Stored data:
↓
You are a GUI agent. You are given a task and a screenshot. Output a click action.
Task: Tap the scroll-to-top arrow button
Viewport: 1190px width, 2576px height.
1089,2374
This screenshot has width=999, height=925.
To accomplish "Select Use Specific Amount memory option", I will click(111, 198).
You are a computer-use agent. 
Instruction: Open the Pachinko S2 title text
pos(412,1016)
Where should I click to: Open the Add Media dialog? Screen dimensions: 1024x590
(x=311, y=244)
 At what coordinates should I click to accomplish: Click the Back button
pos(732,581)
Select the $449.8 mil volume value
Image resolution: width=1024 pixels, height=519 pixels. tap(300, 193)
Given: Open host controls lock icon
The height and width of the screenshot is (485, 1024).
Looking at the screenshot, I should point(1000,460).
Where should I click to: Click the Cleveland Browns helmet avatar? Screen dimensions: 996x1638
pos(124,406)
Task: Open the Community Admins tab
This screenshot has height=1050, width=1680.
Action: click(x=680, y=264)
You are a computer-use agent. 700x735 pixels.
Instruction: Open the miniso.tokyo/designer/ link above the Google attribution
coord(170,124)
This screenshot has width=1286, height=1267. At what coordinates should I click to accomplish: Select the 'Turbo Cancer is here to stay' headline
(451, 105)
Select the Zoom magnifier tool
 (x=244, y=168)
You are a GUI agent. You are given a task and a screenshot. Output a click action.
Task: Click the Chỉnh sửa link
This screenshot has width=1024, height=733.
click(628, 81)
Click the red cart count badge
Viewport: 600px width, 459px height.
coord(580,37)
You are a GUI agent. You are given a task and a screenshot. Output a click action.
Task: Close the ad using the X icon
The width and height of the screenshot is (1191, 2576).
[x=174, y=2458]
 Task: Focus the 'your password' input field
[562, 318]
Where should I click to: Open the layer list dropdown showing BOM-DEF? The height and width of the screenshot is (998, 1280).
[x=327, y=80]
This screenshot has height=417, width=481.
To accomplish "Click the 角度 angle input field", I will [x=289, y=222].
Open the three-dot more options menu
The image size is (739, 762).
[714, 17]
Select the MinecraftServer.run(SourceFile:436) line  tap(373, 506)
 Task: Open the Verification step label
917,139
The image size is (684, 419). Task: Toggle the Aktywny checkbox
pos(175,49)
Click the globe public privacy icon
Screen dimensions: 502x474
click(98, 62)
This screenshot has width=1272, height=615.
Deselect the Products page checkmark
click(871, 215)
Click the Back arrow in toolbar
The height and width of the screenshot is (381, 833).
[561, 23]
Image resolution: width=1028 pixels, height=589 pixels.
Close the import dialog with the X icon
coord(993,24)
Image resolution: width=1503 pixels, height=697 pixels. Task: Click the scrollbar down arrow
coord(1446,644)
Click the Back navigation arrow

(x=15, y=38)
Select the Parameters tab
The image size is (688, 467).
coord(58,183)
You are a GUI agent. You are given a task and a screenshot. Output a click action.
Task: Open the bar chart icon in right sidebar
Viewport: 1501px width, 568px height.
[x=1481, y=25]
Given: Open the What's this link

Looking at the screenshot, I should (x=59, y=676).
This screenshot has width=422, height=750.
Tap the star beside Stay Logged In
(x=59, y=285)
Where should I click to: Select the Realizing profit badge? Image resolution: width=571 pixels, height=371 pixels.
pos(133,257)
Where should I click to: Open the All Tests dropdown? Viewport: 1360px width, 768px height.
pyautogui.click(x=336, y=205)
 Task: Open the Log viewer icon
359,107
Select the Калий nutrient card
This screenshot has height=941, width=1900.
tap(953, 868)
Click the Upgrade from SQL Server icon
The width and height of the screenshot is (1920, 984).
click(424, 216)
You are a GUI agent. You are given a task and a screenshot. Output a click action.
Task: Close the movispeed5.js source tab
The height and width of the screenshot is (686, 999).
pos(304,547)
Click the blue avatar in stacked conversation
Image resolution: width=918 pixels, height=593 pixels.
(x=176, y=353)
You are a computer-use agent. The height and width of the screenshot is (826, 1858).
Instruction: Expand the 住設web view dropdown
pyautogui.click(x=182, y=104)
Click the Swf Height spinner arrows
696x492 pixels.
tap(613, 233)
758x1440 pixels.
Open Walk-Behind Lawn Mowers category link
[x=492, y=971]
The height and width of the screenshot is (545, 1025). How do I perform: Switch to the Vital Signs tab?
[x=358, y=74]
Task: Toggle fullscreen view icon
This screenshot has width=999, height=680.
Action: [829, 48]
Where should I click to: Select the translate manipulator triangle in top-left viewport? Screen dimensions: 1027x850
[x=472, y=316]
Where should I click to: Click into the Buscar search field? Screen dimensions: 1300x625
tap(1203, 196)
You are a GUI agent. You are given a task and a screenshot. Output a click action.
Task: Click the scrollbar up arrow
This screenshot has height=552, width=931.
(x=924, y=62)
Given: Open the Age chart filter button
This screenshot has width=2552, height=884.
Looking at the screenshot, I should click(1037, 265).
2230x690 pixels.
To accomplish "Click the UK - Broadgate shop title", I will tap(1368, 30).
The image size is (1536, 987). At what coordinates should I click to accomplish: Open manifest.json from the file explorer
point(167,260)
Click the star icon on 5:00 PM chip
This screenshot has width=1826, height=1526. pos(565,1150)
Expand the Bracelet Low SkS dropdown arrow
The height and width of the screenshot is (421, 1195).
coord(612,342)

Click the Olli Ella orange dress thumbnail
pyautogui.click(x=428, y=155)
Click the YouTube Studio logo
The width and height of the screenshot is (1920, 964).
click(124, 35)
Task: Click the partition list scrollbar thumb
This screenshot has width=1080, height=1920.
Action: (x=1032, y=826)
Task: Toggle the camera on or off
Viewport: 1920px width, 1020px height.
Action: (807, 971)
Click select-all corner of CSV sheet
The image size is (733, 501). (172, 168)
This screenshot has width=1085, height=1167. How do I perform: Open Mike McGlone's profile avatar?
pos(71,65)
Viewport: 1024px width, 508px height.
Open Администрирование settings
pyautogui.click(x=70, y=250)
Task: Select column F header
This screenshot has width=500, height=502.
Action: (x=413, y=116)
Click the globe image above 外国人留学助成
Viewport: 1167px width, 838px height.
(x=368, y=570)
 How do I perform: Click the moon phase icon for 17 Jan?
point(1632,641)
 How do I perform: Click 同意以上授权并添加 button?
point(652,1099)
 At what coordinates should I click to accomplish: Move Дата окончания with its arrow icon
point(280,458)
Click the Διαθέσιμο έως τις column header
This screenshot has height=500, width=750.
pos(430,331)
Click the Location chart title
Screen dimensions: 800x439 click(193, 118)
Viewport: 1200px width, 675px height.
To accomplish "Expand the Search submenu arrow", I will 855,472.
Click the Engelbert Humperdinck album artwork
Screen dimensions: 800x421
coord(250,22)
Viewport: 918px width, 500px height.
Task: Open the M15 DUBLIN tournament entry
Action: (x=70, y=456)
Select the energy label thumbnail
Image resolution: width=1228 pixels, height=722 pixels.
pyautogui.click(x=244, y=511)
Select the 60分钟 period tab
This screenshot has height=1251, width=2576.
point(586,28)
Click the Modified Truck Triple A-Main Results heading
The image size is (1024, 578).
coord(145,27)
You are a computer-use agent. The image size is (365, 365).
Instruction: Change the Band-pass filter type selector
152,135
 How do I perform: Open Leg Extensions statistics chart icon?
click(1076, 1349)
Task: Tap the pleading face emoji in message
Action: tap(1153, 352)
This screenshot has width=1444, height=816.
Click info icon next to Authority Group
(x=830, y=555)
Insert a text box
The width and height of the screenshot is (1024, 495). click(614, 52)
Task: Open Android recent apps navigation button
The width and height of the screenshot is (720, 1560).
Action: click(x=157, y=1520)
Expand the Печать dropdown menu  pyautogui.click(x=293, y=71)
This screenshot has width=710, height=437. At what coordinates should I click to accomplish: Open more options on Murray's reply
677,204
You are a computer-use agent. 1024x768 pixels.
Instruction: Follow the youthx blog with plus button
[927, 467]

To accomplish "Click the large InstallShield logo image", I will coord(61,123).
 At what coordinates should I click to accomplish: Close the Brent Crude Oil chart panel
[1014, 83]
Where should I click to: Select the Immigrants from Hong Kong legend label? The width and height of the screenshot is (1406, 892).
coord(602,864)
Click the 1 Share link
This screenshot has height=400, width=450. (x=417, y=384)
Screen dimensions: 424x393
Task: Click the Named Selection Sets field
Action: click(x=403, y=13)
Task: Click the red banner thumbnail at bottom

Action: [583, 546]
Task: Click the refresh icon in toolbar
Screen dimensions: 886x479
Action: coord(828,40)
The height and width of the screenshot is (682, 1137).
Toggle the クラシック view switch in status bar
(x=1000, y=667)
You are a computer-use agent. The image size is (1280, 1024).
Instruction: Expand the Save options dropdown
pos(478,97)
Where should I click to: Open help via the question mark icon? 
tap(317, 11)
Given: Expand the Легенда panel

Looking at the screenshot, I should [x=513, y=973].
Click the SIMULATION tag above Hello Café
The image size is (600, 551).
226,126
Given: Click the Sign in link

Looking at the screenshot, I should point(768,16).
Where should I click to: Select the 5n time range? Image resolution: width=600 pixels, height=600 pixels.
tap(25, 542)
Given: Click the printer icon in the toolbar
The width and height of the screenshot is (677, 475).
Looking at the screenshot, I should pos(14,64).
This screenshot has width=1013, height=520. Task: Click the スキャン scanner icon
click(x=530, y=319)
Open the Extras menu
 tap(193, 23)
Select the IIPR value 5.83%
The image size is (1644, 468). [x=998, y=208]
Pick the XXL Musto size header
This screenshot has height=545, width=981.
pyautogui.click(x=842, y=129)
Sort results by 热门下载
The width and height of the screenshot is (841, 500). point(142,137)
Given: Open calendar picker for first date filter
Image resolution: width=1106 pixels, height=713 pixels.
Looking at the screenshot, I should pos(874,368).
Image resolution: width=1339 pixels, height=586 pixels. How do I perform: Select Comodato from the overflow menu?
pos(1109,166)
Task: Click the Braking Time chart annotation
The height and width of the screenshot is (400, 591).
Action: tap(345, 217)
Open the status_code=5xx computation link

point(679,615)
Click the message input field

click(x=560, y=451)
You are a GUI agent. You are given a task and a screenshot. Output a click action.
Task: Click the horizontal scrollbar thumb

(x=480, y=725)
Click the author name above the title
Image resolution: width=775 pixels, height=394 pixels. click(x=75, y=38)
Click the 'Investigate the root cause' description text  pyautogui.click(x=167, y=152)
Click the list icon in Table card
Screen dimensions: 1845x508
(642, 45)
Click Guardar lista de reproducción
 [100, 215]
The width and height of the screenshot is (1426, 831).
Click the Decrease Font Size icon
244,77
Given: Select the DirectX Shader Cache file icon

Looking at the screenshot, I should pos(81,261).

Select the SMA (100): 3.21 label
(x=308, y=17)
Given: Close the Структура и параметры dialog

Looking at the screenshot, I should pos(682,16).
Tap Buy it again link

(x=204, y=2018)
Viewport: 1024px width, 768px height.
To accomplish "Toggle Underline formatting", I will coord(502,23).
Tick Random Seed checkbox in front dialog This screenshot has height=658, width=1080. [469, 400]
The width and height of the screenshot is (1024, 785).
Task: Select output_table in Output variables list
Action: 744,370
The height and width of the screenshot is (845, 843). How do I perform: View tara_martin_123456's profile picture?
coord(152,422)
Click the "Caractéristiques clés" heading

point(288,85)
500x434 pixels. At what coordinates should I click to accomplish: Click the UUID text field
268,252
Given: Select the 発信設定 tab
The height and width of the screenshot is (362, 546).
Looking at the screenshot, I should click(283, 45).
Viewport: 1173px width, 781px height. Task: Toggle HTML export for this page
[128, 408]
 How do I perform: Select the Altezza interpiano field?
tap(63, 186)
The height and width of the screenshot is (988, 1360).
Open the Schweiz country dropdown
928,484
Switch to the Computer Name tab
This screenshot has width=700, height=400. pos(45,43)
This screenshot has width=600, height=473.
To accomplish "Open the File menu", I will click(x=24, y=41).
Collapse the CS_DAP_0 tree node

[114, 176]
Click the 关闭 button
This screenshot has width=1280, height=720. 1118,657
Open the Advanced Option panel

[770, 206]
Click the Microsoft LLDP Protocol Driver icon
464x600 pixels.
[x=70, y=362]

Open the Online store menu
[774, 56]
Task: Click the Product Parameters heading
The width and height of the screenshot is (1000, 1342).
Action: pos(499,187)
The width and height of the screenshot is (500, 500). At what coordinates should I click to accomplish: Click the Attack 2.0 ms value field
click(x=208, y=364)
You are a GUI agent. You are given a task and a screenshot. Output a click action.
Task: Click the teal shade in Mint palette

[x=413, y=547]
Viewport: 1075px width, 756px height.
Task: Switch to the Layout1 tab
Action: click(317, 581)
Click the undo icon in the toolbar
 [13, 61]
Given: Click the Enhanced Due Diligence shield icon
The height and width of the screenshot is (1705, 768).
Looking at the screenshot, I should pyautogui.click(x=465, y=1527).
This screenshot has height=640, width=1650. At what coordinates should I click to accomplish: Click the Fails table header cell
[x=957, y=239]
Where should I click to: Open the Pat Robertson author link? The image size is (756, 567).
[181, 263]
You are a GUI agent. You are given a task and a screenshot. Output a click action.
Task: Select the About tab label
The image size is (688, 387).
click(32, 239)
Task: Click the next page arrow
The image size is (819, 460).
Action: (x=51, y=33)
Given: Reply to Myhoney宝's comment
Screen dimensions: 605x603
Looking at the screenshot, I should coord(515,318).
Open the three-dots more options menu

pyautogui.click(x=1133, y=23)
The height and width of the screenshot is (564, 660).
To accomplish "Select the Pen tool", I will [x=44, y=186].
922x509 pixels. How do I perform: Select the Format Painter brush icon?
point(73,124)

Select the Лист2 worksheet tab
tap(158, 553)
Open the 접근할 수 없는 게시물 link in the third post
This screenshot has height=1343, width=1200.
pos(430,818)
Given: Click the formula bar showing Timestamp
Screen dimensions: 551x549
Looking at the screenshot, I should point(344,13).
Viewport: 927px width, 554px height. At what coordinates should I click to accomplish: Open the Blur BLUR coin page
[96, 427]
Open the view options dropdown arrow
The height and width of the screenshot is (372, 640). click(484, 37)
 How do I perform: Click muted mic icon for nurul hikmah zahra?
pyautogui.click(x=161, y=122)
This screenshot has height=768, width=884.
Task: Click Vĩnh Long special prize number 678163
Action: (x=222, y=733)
↑
TRY IT
From the records above, give again exactly the lines running from the line with "Screen dimensions: 502x474" to the line with "Image resolution: width=1028", inclusive.

RESPONSE BOX
Screen dimensions: 502x474
click(98, 62)
This screenshot has width=1272, height=615.
Deselect the Products page checkmark
click(871, 215)
Click the Back arrow in toolbar
The height and width of the screenshot is (381, 833).
[561, 23]
Image resolution: width=1028 pixels, height=589 pixels.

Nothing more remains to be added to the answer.